Extrait choisi ▸
= = = = =

Nous extrayons les molécules de leurs matrices solides (la casserole ou le flacon de parfum, par exemple). Puis nous faisons appel à la technique dite de la chromatographie en phase gazeuse (ou liquide) couplée à la spectrométrie de masse. Cela permet notamment de séparer puis d’identifier les molécules en mesurant leurs masses. Nous pouvons donc lister les molécules présentes dans nos échantillons. Nous sommes ensuite en mesure de savoir : ces molécules appartenaient-elle à une seule plante, une seule résine ? Ou bien sommes nous en présence d’un mélange ?
Quelles odeurs avez-vous déjà étudiées ?
Nous avons travaillé sur les brûleurs d’encens retrouvés dans l’oasis de Tayma, en Arabie Saoudite. C’était une étape importante sur la route de la myrrhe et de l’encens qui va du sud de l’Arabie jusqu’à la Méditerranée. D’après nos analyses, les plus anciens brûleurs ne révèlent que de la résine locale, tandis que ceux plus récents (datant du premier millénaire avant notre ère) démontrent plutôt l’usage de la myrrhe, dans les cimetières, et du « frankincense », la résine d’arbres de la famille des Burseracées, dans les maisons individuelles. Cela démontre d’une part que les habitants adaptaient l’encens au lieu et à l’occasion. D’autre part, que de nombreuses caravanes chargées de ces résines passaient par l’oasis de Tayma afin de satisfaire l’appétit de l’Empire romain pour ces produits. Elles rendaient la myrrhe et le « frankincense » plus disponible en chemin.

= = = = =

Données fournies ▸
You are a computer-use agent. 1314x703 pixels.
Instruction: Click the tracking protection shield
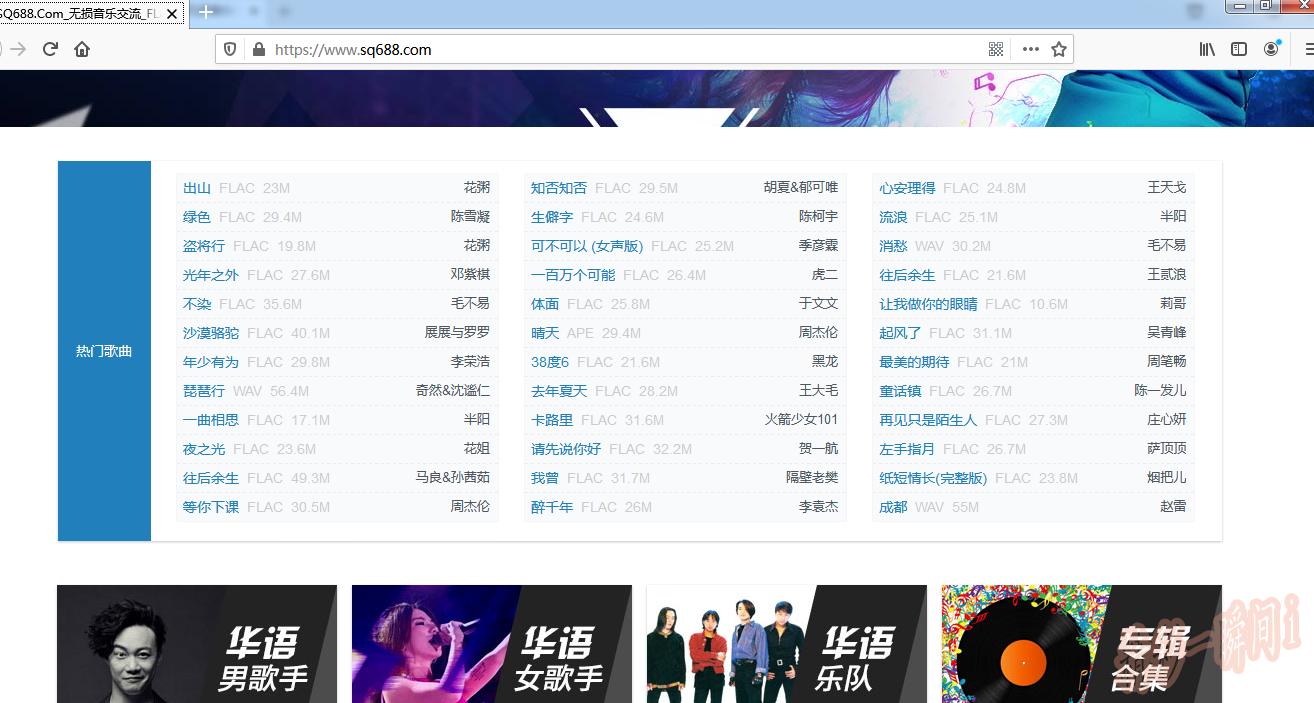point(230,48)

= = = = =

Travail demandé ▸
a. Répondez brièvement à ces questions à partir de l'extrait.
(i) À quelle technique la spectrométrie de masse est-elle couplée ?
(ii) Dans quel pays se trouve l'oasis de Tayma ?
(iii) Quelle résine les brûleurs les plus récents révèlent-ils dans les maisons individuelles ?
b. Ces affirmations sont-elles conformes à l'extrait ? Répondez par oui ou non et citez les mots de l'extrait qui permettent de trancher.
(i) Les plus anciens brûleurs de Tayma ne contiennent que de la résine locale.
(ii) La myrrhe servait surtout dans les maisons individuelles.
(iii) La route de la myrrhe et de l'encens allait de la Méditerranée jusqu'au nord de l'Arabie.

Réponses proposées ▸
a.
(i) À la chromatographie en phase gazeuse (ou liquide).
(ii) En Arabie Saoudite.
(iii) Le « frankincense », la résine d'arbres de la famille des Burseracées.

b.
(i) Oui : « les plus anciens brûleurs ne révèlent que de la résine locale ».
(ii) Non : « l’usage de la myrrhe, dans les cimetières ».
(iii) Non : « qui va du sud de l’Arabie jusqu’à la Méditerranée ».